Taylor has answered that question, as an artist, with these songs of eclectic retrospect.
In the first verse, she rides in a speeding car with a friend: “It was not convenient, no / But your girlfriend was away / Should’ve kissed you anyway.” (Taylor emphasizes “not” in the line by pausing after: it’s all about what didn’t happen.) They never did kiss, as her bridge, aflutter with second thoughts, explains: “Don’t make it awkward in second period / Might piss your ex off . . . / Staying friends is safe.” After high school, this friend took his own life. The final chorus layers Taylor’s voice over itself so that she speaks both to her dead friend and to us (a vocal strategy last seen in “marjorie,” her threnody for her grandmother). In the final chorus, one version of Taylor repeats: “Should’ve kissed you anyway.” The other concludes: “My advice is to always ruin the friendship / Better that than regret it for all time.” It’s advice you can hum (I can’t help humming it). And it, too, looks back—to “Forever Winter,” a track from the rerecorded Red that surely concerns the same real-life friend, Jeff Lang.

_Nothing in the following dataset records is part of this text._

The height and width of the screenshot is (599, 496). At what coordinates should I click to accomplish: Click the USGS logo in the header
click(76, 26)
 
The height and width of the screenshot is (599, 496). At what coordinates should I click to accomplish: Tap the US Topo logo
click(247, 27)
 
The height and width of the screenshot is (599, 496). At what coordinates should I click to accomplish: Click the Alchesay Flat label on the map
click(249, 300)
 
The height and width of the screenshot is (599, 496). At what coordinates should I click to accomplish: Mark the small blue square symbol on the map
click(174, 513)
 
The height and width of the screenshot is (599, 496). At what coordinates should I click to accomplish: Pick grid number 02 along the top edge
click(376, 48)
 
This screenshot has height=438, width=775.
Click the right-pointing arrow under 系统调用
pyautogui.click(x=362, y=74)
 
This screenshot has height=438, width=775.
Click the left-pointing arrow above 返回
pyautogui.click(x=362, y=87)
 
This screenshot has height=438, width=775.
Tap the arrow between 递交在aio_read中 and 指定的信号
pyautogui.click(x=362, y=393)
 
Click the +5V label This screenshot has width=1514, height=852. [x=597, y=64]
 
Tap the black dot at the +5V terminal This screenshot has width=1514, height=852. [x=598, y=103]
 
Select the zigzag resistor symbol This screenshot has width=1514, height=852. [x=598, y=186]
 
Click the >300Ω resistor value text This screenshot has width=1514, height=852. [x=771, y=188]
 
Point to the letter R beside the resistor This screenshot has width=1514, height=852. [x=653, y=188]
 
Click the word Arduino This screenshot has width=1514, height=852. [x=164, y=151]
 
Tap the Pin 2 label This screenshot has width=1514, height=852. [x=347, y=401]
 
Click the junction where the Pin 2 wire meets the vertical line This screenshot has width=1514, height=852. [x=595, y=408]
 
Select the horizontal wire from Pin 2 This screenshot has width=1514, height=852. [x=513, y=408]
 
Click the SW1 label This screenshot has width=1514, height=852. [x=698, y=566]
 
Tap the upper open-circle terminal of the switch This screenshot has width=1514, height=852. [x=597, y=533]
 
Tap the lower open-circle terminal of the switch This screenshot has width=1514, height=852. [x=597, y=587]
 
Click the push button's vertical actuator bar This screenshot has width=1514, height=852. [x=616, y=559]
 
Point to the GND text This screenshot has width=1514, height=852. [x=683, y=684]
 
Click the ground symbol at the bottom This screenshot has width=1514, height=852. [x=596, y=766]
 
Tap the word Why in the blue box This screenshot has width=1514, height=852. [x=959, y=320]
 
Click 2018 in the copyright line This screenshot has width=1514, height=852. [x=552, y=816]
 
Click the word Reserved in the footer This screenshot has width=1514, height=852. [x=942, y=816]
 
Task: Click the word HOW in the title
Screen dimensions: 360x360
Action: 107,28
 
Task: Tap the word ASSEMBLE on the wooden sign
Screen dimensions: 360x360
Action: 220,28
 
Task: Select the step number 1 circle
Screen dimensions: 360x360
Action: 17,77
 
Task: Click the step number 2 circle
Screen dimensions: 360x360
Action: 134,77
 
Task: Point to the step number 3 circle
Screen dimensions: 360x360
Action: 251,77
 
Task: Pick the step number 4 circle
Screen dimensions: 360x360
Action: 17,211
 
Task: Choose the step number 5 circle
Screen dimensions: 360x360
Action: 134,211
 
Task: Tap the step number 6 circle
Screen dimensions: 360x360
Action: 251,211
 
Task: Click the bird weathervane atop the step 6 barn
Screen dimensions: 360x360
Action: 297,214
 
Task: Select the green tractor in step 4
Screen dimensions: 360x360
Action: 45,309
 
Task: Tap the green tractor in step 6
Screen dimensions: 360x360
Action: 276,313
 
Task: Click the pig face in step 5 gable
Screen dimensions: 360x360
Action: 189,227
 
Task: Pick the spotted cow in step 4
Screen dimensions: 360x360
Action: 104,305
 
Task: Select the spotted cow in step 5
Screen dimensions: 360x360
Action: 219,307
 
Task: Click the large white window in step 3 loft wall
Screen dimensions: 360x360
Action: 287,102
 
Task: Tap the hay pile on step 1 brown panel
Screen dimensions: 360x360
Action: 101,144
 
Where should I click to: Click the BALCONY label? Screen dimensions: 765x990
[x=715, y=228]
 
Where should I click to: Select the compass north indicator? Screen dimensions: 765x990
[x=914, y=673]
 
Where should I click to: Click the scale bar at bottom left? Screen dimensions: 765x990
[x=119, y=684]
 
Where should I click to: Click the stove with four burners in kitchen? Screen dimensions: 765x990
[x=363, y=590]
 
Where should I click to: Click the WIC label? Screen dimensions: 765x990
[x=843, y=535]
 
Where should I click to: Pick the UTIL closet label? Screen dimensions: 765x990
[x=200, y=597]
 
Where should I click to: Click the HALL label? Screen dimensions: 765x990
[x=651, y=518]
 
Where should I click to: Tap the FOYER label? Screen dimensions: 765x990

I’ll be listening to Showgirl for a long time. I’ll listen to it the same way I listen to Taylor Swift and Speak Now:
I’ll skip a few tracks and repeat the rest. I’ll think about how I’ve changed—since Red, since Lover—and whether I’ve grown, and how I can make my own satisfactions and settlements into something like art (though I can’t write, much less sing, the way Taylor can). I, too, have what I want for now. And as I listen, in 2026 and 2027 and into the future, I expect to look back on not just Taylor Swift’s growth and eras and catalogues but my own evolution from a casual fan to a Swiftie to a teacher and critic who has now written a book on her songs. That book, sent to press soon after the Eras Tour ended, concludes with Yeats’s poem “What Then?” The poet looks back on “All his twenties crammed with toil” and sees that “All his happier dreams came true,” in his domestic life and in his writing career: “‘The work is done,’ grown old he thought, / ‘According to my boyish plan.’” And yet he cannot stop looking for a next act: he still hears, as he did in youth, now louder than ever, “Plato’s ghost,” singing “What then?”
Taylor has answered that question, as an artist, with these songs of eclectic retrospect. But the album also raises questions. How many can she spend looking back? If there’s another era ahead—motherhood (as “Wi$h Li$t” implies) or otherwise—how will it change her? How will it sound? We can’t know. But we can know that she’s going to write songs about it: that’s the life of a showgirl, babe.